Editorial:  A Youth Movement Is Needed

There is no question that there is a significant youth movement in America right now.  This is not a new phenomenon by any means and has happened multiple times in our history.  However, the one thing that seems to remain a constant is how the youth of America seem to be less engaged with their Union.  For years most of the Union Representatives I knew and the long-term members that I serviced all said the same thing, “They are just kids.  They don’t really care about anything.”  For far too long that was the underlying belief and many of our members and staff carried it with them every day on the job.

However, I was one of those “kids”.  Some people may argue that I still am but being closer to 50 than 21 makes that argument pretty tough to win in my eyes.  As a matter of fact, many of your Union staff started in this industry as “kids” and were engaged throughout their careers in the stores.  Some of us, like me, were part-timers who never even made it to a full-time position, while others worked their way up the ladder into department manager positions before coming over to work for your Union staff.

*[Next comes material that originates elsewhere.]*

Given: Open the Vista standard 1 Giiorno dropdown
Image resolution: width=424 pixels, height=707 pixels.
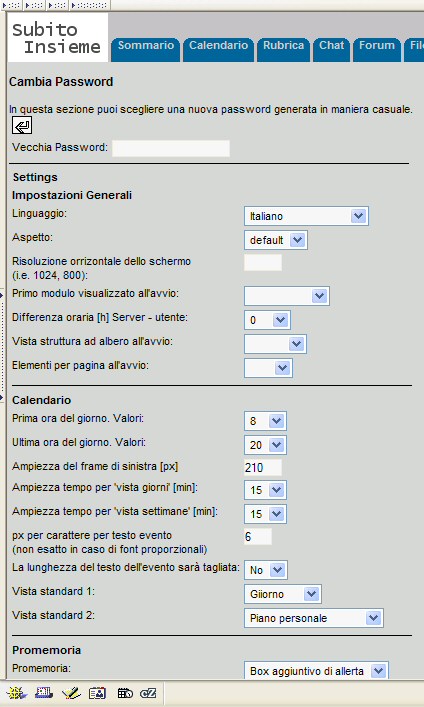Looking at the screenshot, I should (x=283, y=594).
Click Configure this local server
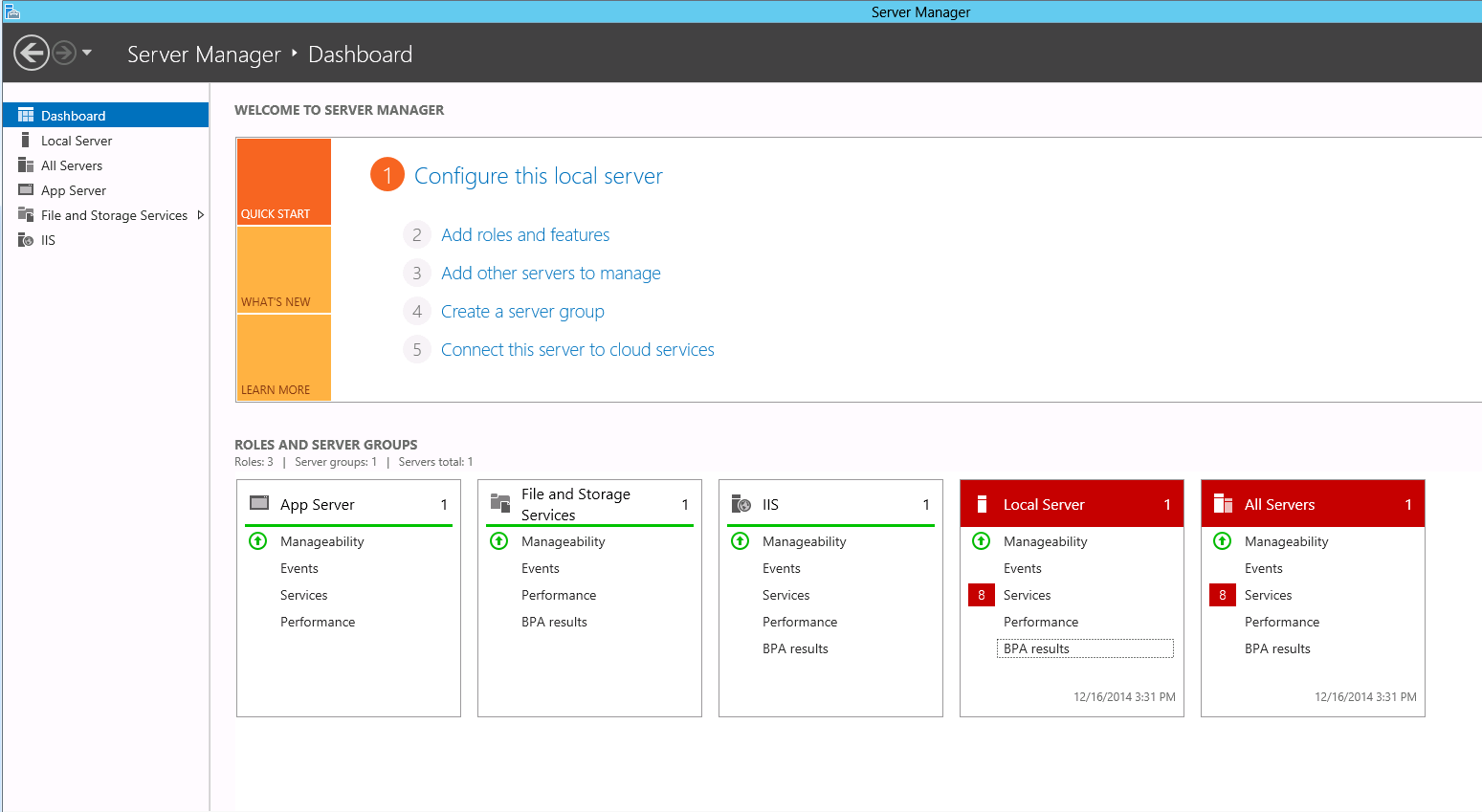Image resolution: width=1482 pixels, height=812 pixels. click(538, 175)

Why did I choose this topic to write about in this issue?  Well it’s simple, look at the page to the right of this one and you will see a few of our “kids”.  Those are the 2018 Local 1500 Scholarship winners.  Congratulations to all of you and good luck next year in college!  Now not all of them are members, some are dependents of our members, but they are all “kids”.  They don’t care about anything, right?  I don’t agree with that assessment, not one bit.  In our industry there are literally thousands of young people that keep our stores running.  Clearly many of our younger members are using the supermarket industry as a means of making ends meet while they go to school, but that isn’t always the case.  Many stay around for decades, get promoted and become the leaders of tomorrow.

Trust me when I tell you that the amount of turnover in your stores is much less than it used to be.  The number of young people in your stores is higher now than it has ever been.  So, is it true?  Do they all not really care about anything?  If that was the case turnover would be through the roof and your stores would all literally fall apart.  Look around and see how many members under 30 are working in your stores today.  Then think about how long they have been working there.

The issue isn’t that they don’t care, the issue is that we all need to learn how to talk differently to them & present the information on a platform that they actually find useful.  For those of you out there with children in school, I am sure you can relate.  If you think about trying to help your children with their homework, they are all learning the same subjects we did, but VERY differently than we did years before.  It’s not a situation where you can just throw your hands up in the air, not care and say forget about them.  You must learn how to see things through their eyes, hear things they way they do and find a way to talk to them so that they absorb the information better and can excel.

At some point most of you senior members out there were the “kids” in your store.  Somewhere along the way someone spoke with you and showed you the ropes.  Someone helped you learn about your contract and explained your benefits to you.  Some of you might say, “Yeah it was my Union Representative”, but think about it, that isn’t the answer for most of you.  In most cases it was another member or your shop steward who first opened your eyes to the benefits of belonging to Local 1500.  That’s what happened to me early in my career.  The full-time veg guy in my store grabbed me after about a week on the job and talked to me about the Union.  To be fair, he also told me I had to take a urine test (which clearly was a lie) but he was a bit of a clown.

There must be a strong membership core in the stores that takes care of itself and passes along the vital information to the next generation.  Without it, the information will just wither away and be forgotten.  My first experience with the Union, like many of yours, wasn’t when I met my Union Representative, attended a meeting or saw the dues deduction on my paystub.  It was when that produce clerk opened the door to my Union for me.  It is vital for our senior members to step up and spread the message, but not just once or twice, EVERY DAY.  Whether we want to admit it or not, our Union is only as strong as it’s part-time workforce and the time has come for all of us to engage them.

The leadership and communications staff @ Local 1500 has made better communication with our younger members a number one priority over the last few years.  We use Instagram, Facebook (Facebook live for our meetings), Twitter, YouTube, email & text messaging in an effort to communicate better and more often with our younger membership.  Many of our membership discounts are benefits that the younger members will appreciate more.  We have hired and/or promoted a number of new, young field staff and have them scattered throughout our jurisdiction every day servicing and asking questions.  We have increased our scholarship program awards from $500 a semester, to $600 a semester last year and to $750 a semester this year.

The youth of America has historically spoken its mind, fought in support of social causes and been willing to march on Washington, DC to prove their point.  That doesn’t sound to me like a group that doesn’t care about anything.  Perhaps its high time we all look in the mirror and ask ourselves what we can do differently to engage them, keep them involved and most importantly listen to their ideas and implement some of them.  Could you imagine the power this Union could have at the negotiating table if we harnessed the power of the younger membership?  The best leaders I have ever had the pleasure of working with asked a lot of questions, listened to the all of the answers and did the things they promised to do.  Like every other generation before them, todays youth wants to be heard, and we here at Local 1500 are listening.